What the exercise asks
Copy verbatim the items between the lines holding "Viewport: 807px width, 513px height." and "coord(309,315)", inclusive.

□ □ □

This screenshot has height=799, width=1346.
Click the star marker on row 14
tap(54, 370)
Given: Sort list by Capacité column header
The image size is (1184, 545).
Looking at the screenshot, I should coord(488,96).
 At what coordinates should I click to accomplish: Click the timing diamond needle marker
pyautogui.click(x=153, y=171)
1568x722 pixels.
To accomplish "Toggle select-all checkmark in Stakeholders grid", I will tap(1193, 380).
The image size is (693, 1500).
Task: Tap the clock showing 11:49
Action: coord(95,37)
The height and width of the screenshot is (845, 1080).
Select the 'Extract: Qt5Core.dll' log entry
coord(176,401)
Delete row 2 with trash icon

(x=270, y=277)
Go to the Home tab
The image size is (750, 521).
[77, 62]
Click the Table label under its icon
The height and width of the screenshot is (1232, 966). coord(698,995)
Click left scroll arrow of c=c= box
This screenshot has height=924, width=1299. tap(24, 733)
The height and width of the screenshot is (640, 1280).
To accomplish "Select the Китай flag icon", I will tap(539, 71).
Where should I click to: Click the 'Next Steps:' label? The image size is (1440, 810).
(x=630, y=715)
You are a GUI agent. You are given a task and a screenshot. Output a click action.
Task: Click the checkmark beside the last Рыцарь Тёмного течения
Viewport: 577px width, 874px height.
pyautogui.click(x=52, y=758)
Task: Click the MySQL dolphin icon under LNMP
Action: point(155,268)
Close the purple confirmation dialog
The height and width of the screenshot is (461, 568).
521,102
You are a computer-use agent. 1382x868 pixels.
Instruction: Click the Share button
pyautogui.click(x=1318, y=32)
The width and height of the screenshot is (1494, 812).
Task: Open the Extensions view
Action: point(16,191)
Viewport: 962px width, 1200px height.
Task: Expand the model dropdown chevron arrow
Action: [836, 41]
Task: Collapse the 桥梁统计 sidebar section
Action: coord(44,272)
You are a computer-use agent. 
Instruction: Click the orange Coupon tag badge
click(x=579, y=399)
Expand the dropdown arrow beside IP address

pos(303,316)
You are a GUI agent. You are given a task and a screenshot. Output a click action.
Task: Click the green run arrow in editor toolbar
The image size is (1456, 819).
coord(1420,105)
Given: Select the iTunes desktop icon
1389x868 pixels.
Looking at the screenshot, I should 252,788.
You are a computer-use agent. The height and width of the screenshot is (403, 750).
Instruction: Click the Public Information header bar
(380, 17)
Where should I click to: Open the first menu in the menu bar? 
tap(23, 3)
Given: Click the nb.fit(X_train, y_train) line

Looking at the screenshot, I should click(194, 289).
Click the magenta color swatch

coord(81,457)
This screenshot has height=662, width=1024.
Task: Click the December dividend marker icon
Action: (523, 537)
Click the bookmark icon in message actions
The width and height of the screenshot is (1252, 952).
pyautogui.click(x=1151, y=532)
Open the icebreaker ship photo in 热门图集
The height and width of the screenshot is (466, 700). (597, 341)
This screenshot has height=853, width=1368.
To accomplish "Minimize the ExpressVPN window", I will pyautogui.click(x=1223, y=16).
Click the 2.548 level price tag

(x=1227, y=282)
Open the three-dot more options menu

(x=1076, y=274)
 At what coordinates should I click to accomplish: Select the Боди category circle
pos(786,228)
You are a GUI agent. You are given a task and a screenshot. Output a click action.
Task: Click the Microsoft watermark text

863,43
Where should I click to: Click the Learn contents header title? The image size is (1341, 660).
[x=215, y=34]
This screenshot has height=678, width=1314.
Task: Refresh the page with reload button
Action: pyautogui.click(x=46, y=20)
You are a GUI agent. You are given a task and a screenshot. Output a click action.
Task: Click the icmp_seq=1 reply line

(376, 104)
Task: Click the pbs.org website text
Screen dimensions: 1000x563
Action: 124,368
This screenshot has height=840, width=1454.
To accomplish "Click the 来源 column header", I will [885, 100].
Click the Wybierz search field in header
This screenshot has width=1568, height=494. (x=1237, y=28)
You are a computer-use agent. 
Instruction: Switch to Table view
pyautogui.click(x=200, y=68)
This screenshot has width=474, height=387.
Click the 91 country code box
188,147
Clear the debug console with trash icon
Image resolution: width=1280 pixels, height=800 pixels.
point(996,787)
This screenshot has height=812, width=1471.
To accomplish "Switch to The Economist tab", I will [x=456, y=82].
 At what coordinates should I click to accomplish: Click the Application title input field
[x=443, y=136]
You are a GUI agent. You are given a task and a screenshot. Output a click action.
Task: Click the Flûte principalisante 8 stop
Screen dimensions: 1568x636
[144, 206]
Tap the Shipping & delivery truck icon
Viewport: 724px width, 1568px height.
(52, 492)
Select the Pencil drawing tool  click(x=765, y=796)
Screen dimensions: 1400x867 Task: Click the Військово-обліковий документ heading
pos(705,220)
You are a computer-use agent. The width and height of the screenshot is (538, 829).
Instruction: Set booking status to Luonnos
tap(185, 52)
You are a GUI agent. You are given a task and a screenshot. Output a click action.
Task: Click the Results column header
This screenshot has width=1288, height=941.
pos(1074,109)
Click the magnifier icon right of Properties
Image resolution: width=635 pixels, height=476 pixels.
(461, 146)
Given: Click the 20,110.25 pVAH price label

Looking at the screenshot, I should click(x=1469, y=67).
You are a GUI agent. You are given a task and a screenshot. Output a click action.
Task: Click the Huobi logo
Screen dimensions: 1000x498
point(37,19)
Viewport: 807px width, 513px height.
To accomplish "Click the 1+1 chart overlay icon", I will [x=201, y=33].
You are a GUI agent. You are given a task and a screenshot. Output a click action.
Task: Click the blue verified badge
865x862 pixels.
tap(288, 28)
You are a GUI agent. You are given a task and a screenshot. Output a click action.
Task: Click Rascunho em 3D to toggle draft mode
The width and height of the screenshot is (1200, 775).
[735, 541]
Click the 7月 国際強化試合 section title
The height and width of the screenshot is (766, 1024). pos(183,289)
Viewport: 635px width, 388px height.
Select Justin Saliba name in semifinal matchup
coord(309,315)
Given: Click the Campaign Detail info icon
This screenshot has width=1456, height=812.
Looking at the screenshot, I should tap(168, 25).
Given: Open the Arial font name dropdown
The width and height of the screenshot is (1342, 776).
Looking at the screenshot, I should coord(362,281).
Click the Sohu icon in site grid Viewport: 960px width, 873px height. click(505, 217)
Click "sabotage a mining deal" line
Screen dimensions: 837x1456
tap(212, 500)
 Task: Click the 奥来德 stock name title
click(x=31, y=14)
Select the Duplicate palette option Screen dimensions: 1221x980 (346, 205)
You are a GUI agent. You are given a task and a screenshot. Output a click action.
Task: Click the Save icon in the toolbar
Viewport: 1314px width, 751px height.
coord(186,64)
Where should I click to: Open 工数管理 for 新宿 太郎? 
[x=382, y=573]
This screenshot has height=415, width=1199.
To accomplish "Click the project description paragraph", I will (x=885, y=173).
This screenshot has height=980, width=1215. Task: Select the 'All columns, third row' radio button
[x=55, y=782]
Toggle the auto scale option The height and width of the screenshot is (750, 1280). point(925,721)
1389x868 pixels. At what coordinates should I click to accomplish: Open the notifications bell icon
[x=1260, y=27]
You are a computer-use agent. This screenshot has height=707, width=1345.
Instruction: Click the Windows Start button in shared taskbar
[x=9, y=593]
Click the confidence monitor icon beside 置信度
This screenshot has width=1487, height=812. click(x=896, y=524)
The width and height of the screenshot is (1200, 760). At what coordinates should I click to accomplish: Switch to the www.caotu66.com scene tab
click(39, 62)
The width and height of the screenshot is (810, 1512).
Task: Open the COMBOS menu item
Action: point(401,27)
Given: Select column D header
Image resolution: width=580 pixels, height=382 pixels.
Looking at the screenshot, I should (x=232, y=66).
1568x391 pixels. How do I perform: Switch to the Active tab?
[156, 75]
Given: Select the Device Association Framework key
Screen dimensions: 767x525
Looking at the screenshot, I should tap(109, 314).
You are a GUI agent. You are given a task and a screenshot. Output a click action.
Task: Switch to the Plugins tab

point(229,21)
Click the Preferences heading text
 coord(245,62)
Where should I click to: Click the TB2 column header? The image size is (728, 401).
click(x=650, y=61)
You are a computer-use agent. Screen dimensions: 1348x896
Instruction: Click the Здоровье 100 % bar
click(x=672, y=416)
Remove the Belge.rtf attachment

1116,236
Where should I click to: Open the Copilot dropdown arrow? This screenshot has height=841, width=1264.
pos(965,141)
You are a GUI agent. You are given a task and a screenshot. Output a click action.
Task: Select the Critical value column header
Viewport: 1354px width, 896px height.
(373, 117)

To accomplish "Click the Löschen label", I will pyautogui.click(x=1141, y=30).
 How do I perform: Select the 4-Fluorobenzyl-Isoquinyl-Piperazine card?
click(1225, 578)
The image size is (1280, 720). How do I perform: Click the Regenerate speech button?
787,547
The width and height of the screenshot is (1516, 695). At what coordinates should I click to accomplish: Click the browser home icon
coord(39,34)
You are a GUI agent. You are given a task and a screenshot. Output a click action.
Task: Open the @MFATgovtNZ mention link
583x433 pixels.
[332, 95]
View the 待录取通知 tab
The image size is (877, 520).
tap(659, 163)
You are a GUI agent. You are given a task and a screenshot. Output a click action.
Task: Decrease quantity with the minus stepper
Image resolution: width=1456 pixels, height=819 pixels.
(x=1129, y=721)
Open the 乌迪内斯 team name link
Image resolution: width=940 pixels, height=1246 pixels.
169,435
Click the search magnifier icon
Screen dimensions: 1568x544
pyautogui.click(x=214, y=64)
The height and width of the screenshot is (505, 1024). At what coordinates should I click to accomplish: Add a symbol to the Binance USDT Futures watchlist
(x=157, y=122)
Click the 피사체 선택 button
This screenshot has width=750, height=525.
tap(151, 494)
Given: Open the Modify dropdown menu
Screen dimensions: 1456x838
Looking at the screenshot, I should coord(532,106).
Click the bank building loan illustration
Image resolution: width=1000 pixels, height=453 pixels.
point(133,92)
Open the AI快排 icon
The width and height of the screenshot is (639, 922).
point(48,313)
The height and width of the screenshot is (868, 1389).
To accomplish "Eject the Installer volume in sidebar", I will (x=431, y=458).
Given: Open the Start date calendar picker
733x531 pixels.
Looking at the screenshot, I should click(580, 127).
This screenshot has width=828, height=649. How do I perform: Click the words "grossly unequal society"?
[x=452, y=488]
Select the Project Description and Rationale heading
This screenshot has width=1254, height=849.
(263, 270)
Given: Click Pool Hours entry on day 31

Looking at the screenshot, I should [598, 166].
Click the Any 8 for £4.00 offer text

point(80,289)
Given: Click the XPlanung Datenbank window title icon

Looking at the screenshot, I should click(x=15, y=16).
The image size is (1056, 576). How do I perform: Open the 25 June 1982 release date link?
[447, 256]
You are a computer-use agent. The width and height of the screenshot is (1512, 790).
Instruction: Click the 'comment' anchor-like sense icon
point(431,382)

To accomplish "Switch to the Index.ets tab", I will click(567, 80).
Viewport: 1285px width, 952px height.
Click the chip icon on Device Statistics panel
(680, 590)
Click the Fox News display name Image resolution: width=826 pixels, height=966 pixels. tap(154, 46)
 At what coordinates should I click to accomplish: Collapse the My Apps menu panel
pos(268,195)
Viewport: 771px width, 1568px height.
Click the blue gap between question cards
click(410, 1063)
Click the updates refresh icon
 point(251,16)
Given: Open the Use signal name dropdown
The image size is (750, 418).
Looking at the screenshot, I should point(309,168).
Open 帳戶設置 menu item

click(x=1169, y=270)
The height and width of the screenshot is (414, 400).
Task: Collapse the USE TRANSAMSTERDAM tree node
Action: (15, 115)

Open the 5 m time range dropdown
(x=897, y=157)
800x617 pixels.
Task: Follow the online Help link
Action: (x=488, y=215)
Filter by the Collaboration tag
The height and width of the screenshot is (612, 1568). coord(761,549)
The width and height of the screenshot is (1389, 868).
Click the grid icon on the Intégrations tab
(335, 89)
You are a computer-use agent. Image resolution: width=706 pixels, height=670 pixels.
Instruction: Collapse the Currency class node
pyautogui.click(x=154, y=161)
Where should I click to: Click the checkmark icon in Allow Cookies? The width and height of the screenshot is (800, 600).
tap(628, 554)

□ □ □

Problem solution
Viewport: 807px width, 513px height.
To accomplish "Click the 1+1 chart overlay icon", I will [x=201, y=33].
You are a GUI agent. You are given a task and a screenshot. Output a click action.
Task: Click the blue verified badge
865x862 pixels.
tap(288, 28)
You are a GUI agent. You are given a task and a screenshot. Output a click action.
Task: Click Rascunho em 3D to toggle draft mode
The width and height of the screenshot is (1200, 775).
[735, 541]
Click the 7月 国際強化試合 section title
The height and width of the screenshot is (766, 1024). pos(183,289)
Viewport: 635px width, 388px height.
Select Justin Saliba name in semifinal matchup
coord(309,315)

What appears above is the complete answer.